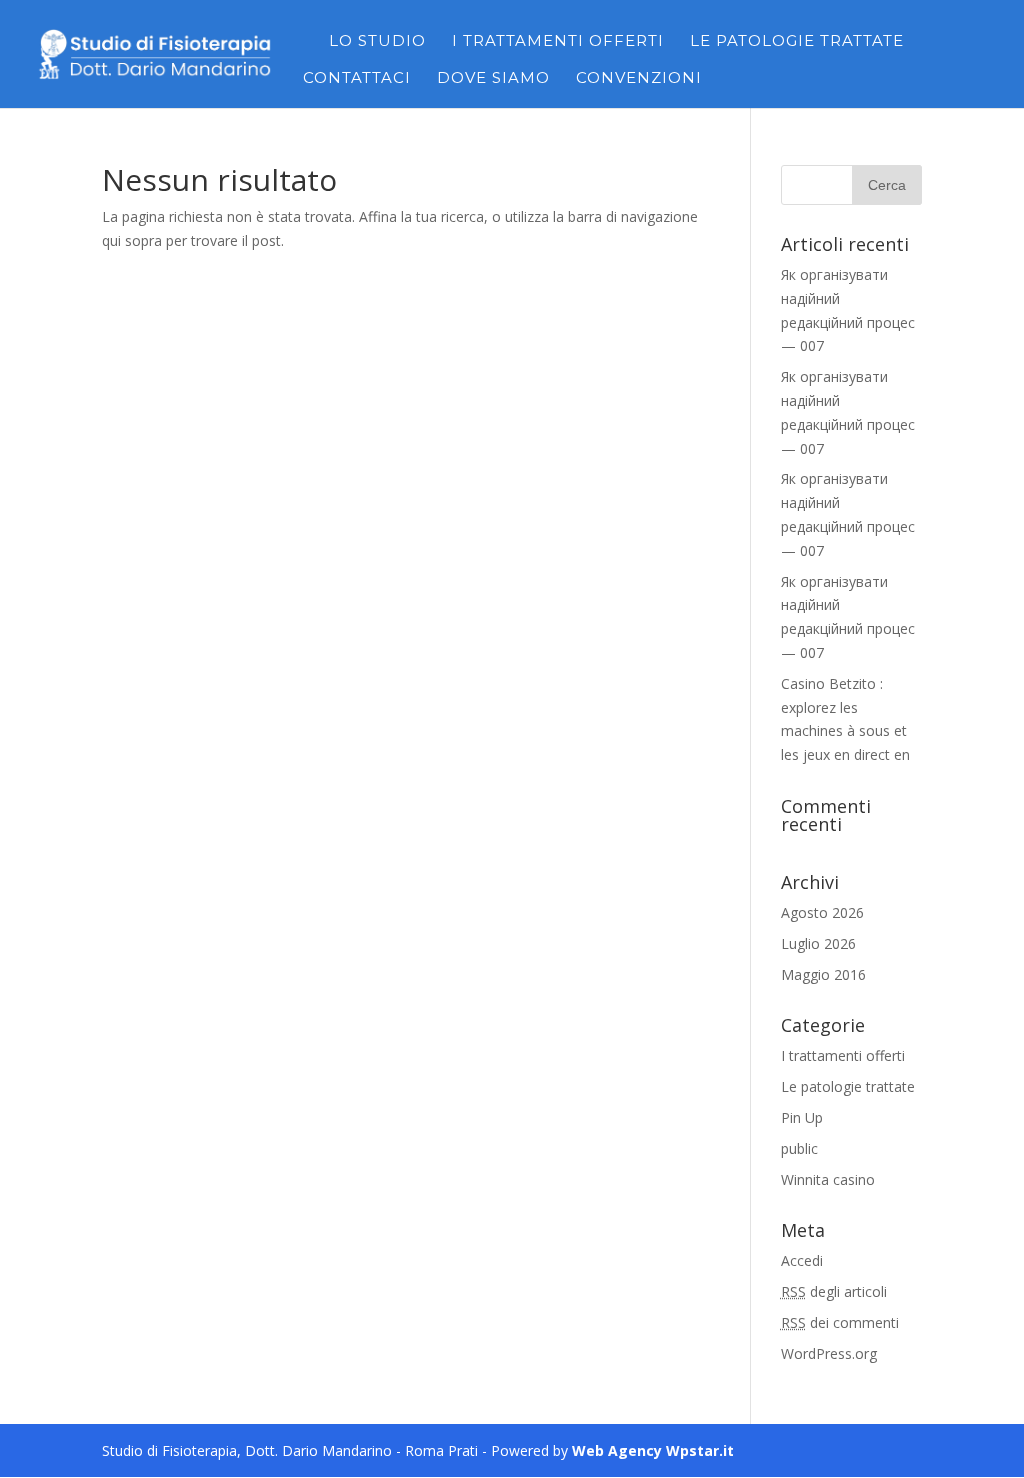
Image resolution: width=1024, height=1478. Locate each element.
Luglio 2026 (818, 943)
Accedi (802, 1260)
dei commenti (840, 1322)
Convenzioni (639, 79)
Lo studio (377, 42)
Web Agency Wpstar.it (653, 1450)
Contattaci (357, 79)
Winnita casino (828, 1179)
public (799, 1148)
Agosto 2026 (822, 912)
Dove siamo (493, 79)
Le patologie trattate (797, 42)
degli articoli (834, 1291)
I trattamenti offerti (558, 42)
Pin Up (802, 1117)
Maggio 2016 (823, 974)
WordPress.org (829, 1353)
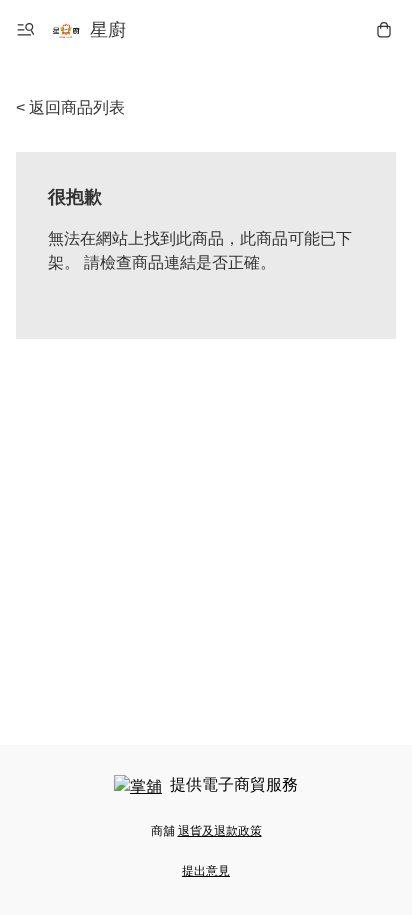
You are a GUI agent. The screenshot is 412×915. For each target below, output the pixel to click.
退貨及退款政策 (220, 831)
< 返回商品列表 (70, 107)
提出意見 (206, 871)
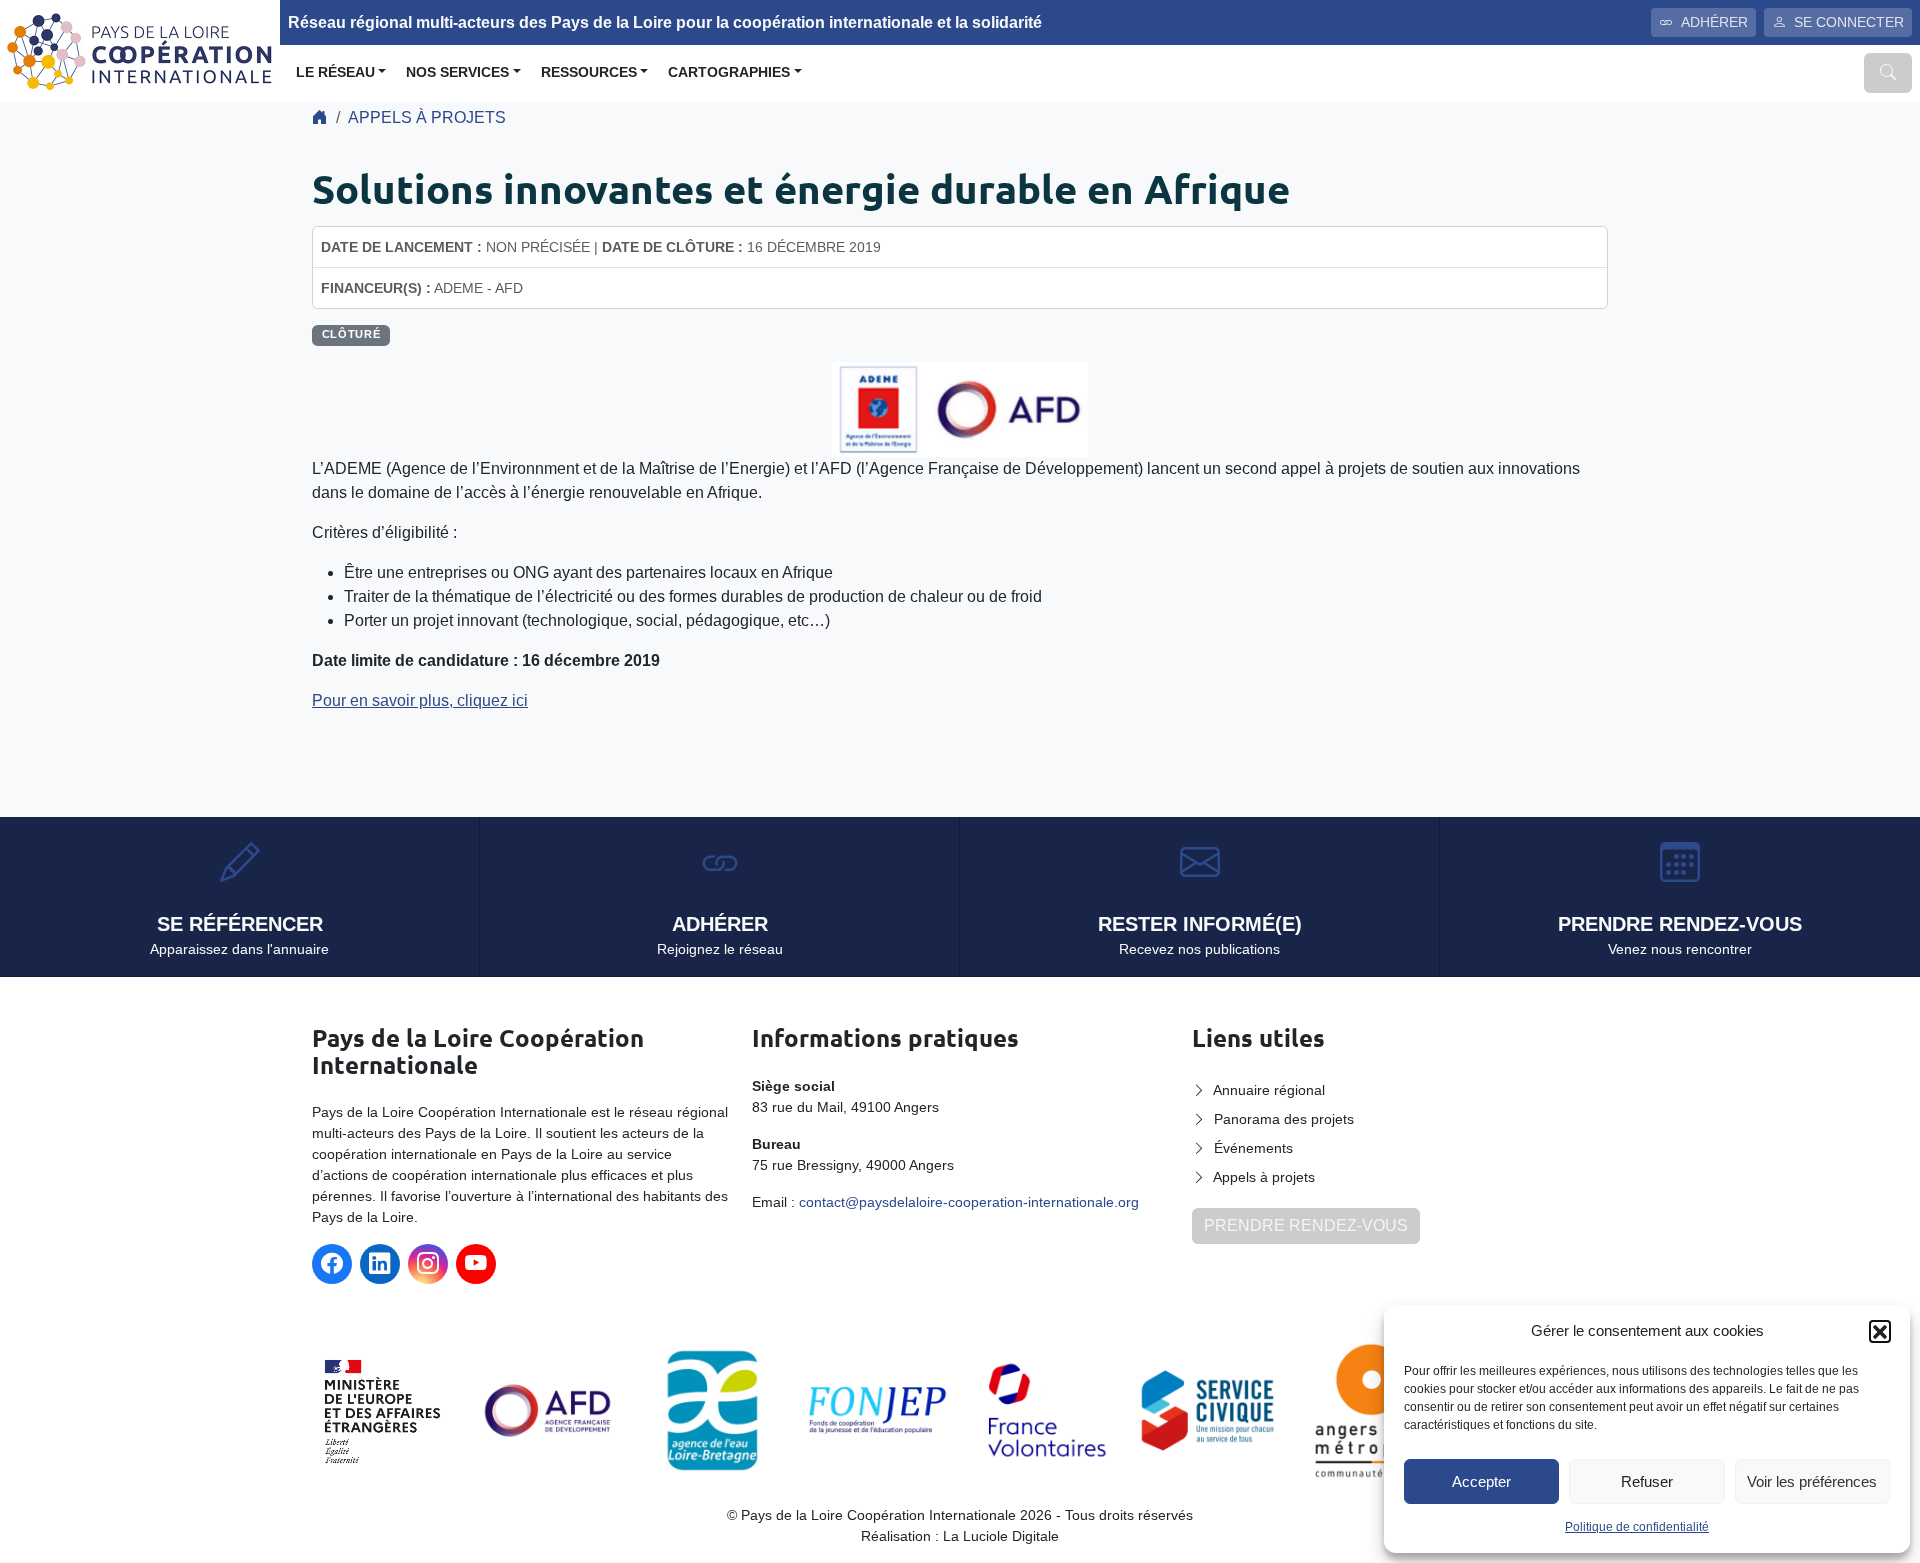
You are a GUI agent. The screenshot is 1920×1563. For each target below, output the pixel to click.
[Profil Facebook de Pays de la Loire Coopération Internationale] (332, 1264)
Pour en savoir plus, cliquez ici (420, 700)
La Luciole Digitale (1001, 1536)
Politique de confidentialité (1637, 1527)
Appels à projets (427, 117)
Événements (1253, 1148)
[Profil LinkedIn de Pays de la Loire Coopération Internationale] (380, 1264)
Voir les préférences (1812, 1481)
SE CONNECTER (1849, 22)
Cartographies (729, 72)
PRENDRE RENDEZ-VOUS (1306, 1225)
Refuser (1647, 1481)
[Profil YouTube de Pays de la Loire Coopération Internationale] (476, 1264)
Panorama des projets (1284, 1119)
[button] (1880, 1331)
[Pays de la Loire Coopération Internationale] (140, 49)
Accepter (1481, 1481)
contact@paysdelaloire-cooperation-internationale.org (969, 1202)
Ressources (589, 72)
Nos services (457, 72)
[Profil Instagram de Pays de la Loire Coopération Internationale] (428, 1264)
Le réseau (335, 72)
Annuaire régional (1269, 1090)
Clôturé (351, 334)
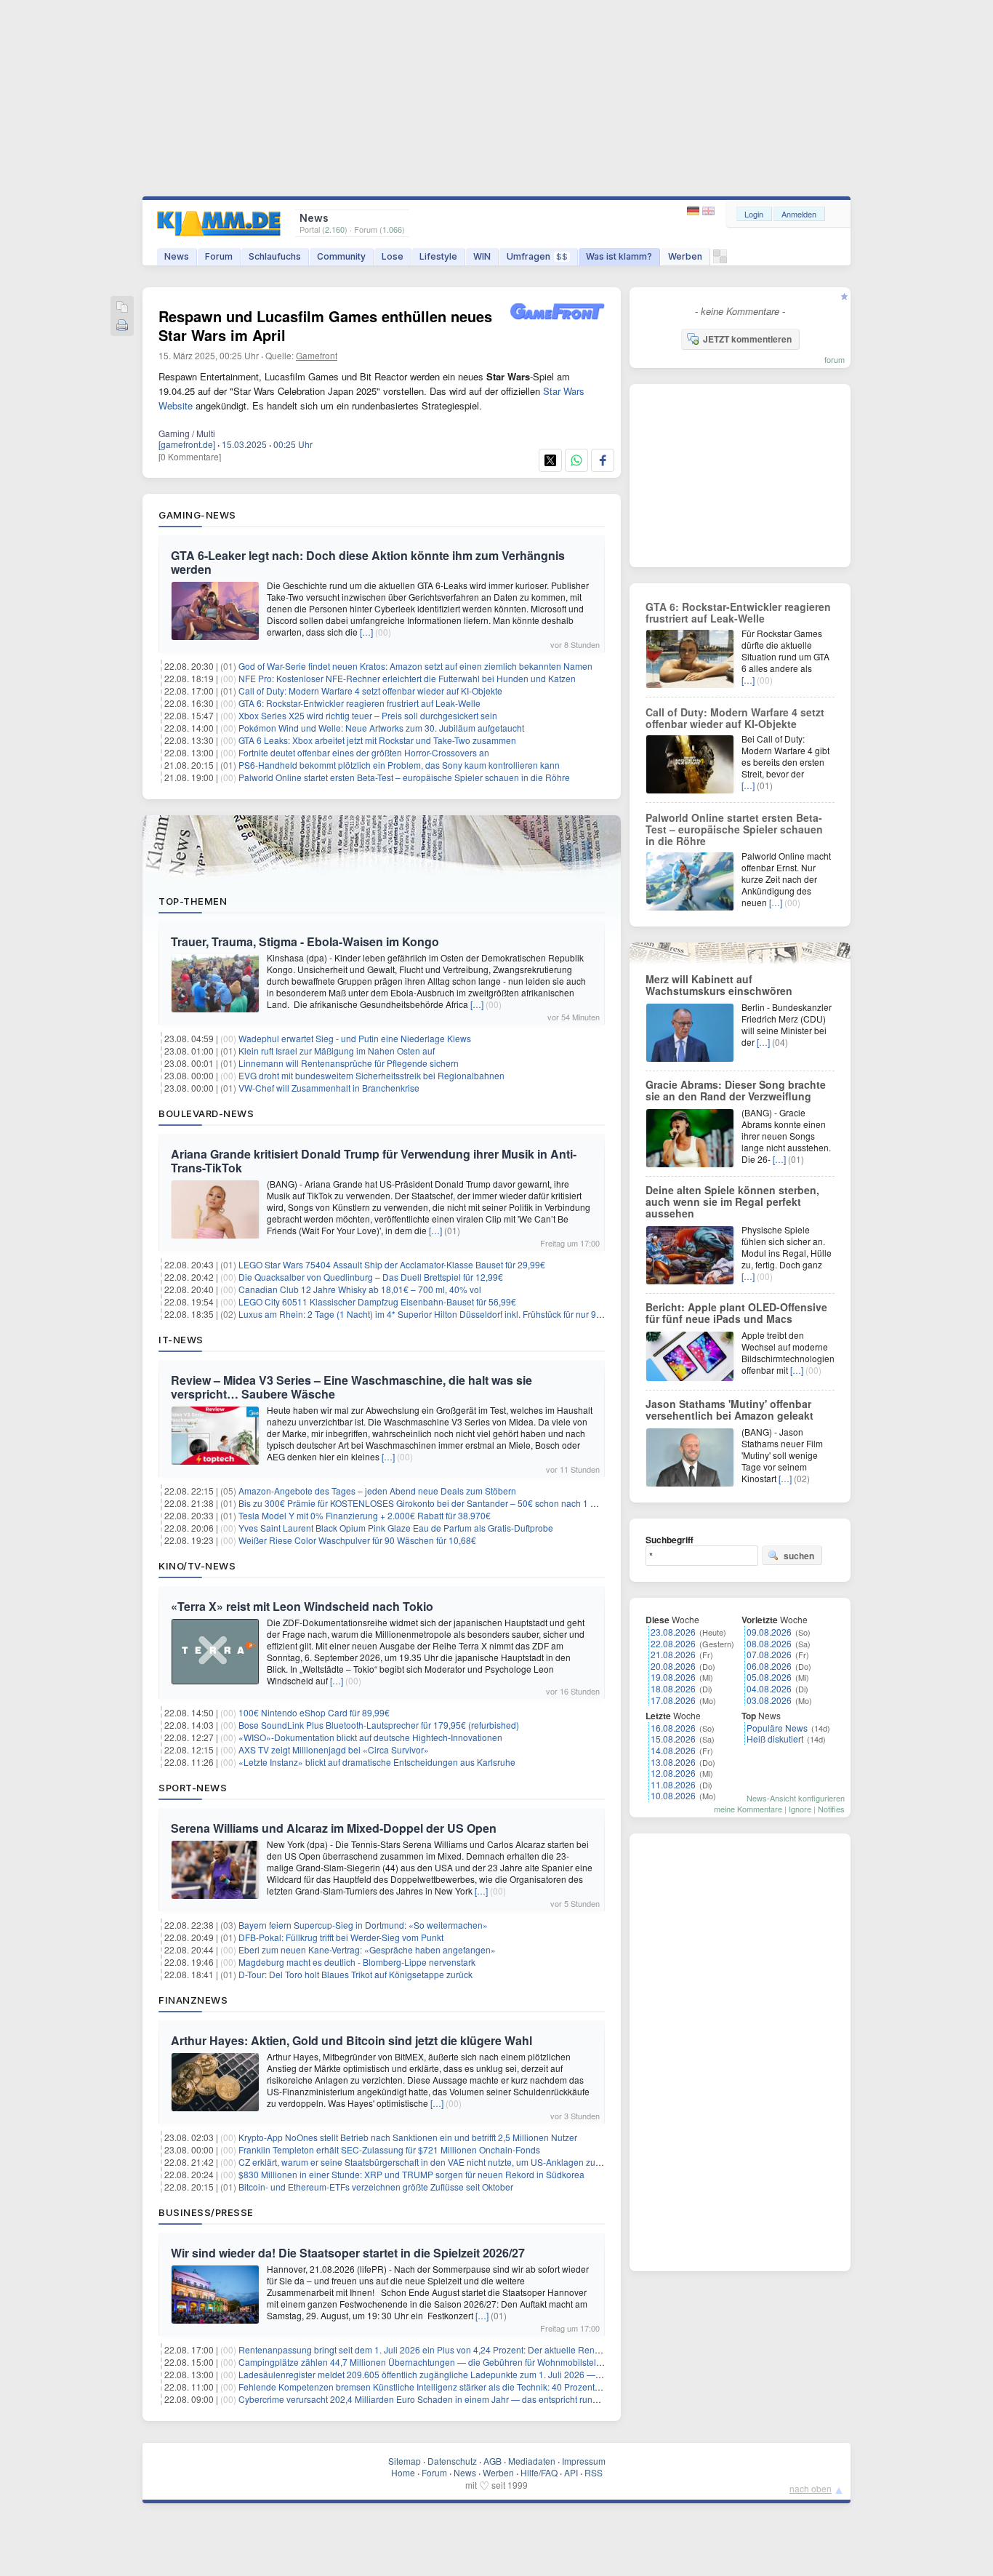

## TASK ITEM
Within the entries, find all lines that contain "agent" and copy each one.

## EXERCISE RESULT
You are a GUI agent. The screenshot is 412×915. For each target below, output the pixel to click.
You are a GUI agent. The screenshot is 1920×1563. For each target below, output the pixel to click.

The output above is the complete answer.